Liberalizmin koçbaşı ve Erdoğan’ın buzkıranı A. Altan ya istifa ya da intihar etmelidir. Kastımız fiziksel intihar değildir. Kimsenin eti, kemiği, yağı bizi ilgilendirmez. Kastımız beyinsel intihardır. İsterse Aldatmak ve Son Oyun tadında romanlarına devam edebilir Ahmet Altan, sosyalistliği referans vermeye başlamış. Hem de generallikle beraber. Hayırdır! Babası ünlü bir yazar, pardon “çok ünlü bir yazar”. […]
Liberalizmin koçbaşı ve Erdoğan’ın buzkıranı A. Altan ya istifa ya da intihar etmelidir. Kastımız fiziksel intihar değildir. Kimsenin eti, kemiği, yağı bizi ilgilendirmez. Kastımız beyinsel intihardır. İsterse Aldatmak ve Son Oyun tadında romanlarına devam edebilir
Ahmet Altan, sosyalistliği referans vermeye başlamış. Hem de generallikle beraber. Hayırdır!

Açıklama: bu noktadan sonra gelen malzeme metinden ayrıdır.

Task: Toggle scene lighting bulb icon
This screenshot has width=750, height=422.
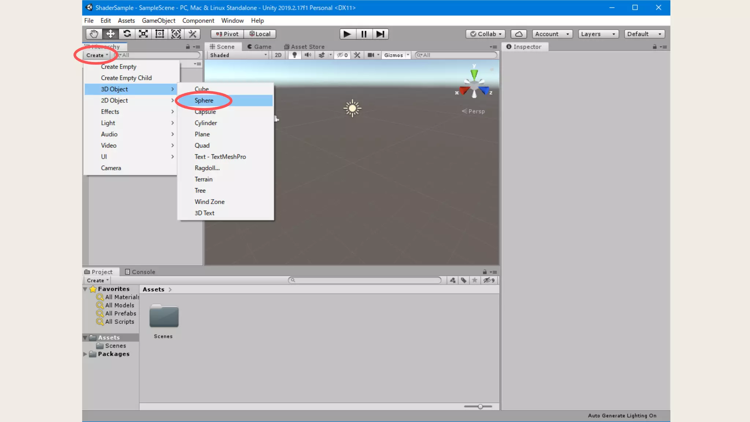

Babası ünlü bir yazar, pardon “çok ünlü bir yazar”. Hem de “İstanbul’un ilk sosyalist milletvekili”. Dedesi de “İsmet Paşa’nın okuldan komutanı bir general”miş. “Sosyalist ve general” A. Altan için iyi referans mı, kötü referans mı? Bilemem.
Generalin kızı, sosyalist milletvekilinin anası olan babaannesine bir gazeteci “genelevde çalıştı, vesikalı” demiş. Onun için bu referansları veriyor. Benim babaannem ne general kızı ne de milletvekili anası. Eğer bir gazeteci “vesikalı” deseydi; zavallı kadın kendini nasıl savunurdu?
Meclisteki fezleke görüşmelerinde eski içişleri bakanı Muammer Güler de “Bir bakan şüpheli olarak addedilemez” demiş. Vesikalı ve şüpheli olmak da yoksullara ait. Seçkincilik ve beyaz Türk olmak budur herhalde. Altan “Gazetecilerin % 99’unun ALÇAK ve KORKAK” olduğunu anlatırken söylüyor bunları. Örnekler veriyor:
– “İtalya’da Sacco ile Vanzetti’nin idamına yol açan gazeteciler.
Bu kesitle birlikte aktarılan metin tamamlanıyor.